Last time I was in A&E an African dr.or nurse Well dont know for sure what he was as he wasnt supposed to be attending to me. He came to my bed drew curtains which I felt uncomfortable with and tried to take my BP the band kept falling off. He did other things I felt he shouldn't have like take blood when it had already been taken. When my Doctor came back I told him and he was fuming. Asked me to point him out and he was taken off the ward He was trying to take my BP with a child arm band and thats why it kept falling off . xxSheila 💕
I’ve said before, not all nurses are kind and competent. I’ve met some really mean, careless ones, who pay scant attention to things like infection control etc. Thankfully they’re in a minority but they do tend to be agency nurses, often on night shifts. I don’t know how they pass the checks but the nhs is so short staffed it seems it’ll take anyone! Also, nurse training in some other countries doesn’t always match our own
When my daughter was in hospital, during the evening, my daughter had a panic attack as her oxygen dropped. She needed her oxygen. A night shift'foreign' nurse, my daughters words, didnt understand her at 1st, then handed her an oxygen tube, not attached to anything!!! My daughter had extremely good hearing at later good hear this nurse chatting to another nurse. It would appear she wadnt even fully qualified!!

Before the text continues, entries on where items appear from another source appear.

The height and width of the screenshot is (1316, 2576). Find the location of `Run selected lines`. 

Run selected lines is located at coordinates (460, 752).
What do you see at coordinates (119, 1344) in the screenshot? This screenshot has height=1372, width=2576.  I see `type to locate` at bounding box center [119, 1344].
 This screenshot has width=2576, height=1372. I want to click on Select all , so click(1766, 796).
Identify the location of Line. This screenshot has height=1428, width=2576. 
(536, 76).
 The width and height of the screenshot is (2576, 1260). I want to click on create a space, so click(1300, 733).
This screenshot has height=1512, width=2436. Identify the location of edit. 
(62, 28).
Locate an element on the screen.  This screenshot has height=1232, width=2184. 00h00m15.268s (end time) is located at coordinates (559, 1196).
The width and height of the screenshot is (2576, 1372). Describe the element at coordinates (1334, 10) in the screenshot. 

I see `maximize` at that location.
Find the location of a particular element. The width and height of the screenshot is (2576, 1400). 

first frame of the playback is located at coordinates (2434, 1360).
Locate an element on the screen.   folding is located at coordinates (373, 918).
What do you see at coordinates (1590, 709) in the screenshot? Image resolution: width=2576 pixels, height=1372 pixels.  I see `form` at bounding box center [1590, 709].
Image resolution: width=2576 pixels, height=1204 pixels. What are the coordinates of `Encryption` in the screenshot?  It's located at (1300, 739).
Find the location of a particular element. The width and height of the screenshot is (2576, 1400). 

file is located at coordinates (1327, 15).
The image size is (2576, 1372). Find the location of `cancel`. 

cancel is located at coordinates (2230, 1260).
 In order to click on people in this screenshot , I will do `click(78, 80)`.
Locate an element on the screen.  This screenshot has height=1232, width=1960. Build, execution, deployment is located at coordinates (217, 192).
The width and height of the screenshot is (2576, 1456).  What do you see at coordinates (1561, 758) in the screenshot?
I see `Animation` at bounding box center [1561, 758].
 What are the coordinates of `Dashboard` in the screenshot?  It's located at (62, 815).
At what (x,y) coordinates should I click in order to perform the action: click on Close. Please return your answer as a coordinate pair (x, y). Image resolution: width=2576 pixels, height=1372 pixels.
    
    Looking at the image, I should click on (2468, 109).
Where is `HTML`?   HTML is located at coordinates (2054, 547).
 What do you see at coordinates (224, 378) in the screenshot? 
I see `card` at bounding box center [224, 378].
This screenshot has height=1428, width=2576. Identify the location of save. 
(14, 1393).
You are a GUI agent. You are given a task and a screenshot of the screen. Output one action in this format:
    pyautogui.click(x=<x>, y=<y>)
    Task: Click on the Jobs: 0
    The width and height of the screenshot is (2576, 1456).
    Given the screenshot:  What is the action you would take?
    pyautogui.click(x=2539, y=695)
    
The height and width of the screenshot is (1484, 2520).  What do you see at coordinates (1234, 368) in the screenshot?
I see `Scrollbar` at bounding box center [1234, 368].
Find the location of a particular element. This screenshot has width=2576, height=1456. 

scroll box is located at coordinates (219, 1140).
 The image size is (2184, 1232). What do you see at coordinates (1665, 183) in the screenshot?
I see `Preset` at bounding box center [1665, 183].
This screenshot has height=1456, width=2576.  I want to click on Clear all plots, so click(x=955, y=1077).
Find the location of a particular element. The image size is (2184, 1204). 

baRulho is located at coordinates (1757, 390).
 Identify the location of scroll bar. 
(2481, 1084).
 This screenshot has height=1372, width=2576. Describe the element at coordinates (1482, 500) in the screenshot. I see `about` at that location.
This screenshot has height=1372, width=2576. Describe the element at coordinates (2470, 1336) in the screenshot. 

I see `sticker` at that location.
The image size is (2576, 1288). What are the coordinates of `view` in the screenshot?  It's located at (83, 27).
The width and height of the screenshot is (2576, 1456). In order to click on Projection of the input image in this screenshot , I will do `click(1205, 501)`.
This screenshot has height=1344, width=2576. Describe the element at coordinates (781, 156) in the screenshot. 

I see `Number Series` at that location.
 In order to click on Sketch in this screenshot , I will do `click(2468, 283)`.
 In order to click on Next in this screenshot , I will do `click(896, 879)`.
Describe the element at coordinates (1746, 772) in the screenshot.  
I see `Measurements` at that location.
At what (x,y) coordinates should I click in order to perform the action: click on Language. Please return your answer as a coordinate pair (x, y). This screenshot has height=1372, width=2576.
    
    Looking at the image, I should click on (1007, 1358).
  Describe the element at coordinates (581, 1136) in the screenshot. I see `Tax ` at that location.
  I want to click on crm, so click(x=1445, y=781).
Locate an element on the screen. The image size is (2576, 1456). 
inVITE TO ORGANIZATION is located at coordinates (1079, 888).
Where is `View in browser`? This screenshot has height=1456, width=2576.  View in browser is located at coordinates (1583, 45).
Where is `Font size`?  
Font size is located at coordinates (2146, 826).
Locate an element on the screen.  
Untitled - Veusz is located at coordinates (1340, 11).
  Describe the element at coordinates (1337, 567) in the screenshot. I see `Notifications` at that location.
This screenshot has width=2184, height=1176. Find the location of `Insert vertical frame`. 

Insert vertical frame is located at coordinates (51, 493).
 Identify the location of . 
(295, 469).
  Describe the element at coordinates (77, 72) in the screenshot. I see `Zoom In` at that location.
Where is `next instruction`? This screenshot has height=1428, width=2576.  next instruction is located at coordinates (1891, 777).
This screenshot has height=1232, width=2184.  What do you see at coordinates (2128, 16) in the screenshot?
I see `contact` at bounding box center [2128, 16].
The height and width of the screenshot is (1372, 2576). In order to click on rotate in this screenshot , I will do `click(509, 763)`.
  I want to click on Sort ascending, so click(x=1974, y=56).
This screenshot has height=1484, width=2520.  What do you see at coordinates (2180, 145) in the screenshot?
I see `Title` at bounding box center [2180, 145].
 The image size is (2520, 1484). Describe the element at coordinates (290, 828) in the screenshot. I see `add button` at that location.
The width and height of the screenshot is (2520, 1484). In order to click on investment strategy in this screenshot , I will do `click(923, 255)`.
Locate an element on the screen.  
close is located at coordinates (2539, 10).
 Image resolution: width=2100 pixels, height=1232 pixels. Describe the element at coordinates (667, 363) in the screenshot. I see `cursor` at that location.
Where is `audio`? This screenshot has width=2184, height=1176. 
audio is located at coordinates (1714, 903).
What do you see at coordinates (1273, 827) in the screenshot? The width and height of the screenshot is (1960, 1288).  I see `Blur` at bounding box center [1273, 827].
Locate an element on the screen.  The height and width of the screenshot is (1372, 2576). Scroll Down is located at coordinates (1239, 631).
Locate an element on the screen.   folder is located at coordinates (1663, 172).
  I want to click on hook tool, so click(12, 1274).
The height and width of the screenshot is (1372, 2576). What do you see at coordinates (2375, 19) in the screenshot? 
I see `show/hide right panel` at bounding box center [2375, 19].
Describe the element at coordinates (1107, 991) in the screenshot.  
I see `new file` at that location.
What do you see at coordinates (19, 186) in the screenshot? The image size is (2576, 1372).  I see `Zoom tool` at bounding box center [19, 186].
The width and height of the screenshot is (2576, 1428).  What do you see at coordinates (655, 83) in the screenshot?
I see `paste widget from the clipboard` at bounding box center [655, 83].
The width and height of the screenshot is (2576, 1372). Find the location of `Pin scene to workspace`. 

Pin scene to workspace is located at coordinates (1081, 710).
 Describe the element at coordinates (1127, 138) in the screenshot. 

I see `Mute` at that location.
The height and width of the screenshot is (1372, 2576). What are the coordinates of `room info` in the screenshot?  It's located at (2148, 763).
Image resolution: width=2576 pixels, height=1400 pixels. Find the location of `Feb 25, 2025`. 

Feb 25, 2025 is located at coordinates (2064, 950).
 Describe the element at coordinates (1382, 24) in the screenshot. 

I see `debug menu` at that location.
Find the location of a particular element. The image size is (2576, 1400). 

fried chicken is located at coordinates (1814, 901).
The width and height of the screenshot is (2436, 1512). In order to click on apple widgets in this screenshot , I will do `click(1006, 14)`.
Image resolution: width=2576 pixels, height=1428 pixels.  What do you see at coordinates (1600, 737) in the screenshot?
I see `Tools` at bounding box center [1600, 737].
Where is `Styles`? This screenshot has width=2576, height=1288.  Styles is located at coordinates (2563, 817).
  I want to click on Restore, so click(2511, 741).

After reading your post and all the others it seems we need to complain otherwise nothing will change and somebody could end up dying through a sad lack of proper care x
I have severe COPD & had a hospital admission for necrotic pneumonia. It was the worst experience of my life. The weekends with bank nurses were the worst. One nurse didn’t even know what a nebuliser was & tried to give me oxygen. Another nurse tried to give me morphine in error. Initially, I was in a room in my own on a respiratory ward with a toilet which didn’t flush. It took four days before the Estates team came out to fix it & 30 minutes later, it broke again. Then I was moved to a medical ward with doctors who were not respiratory specialists. They were constantly contradicting themselves & changing my medication. It was a complete nightmare. The second time I needed an admission, I refused to go into hospital & eventually they gave me IV antibiotics at home. I will never go into hospital again if I can possibly avoid it.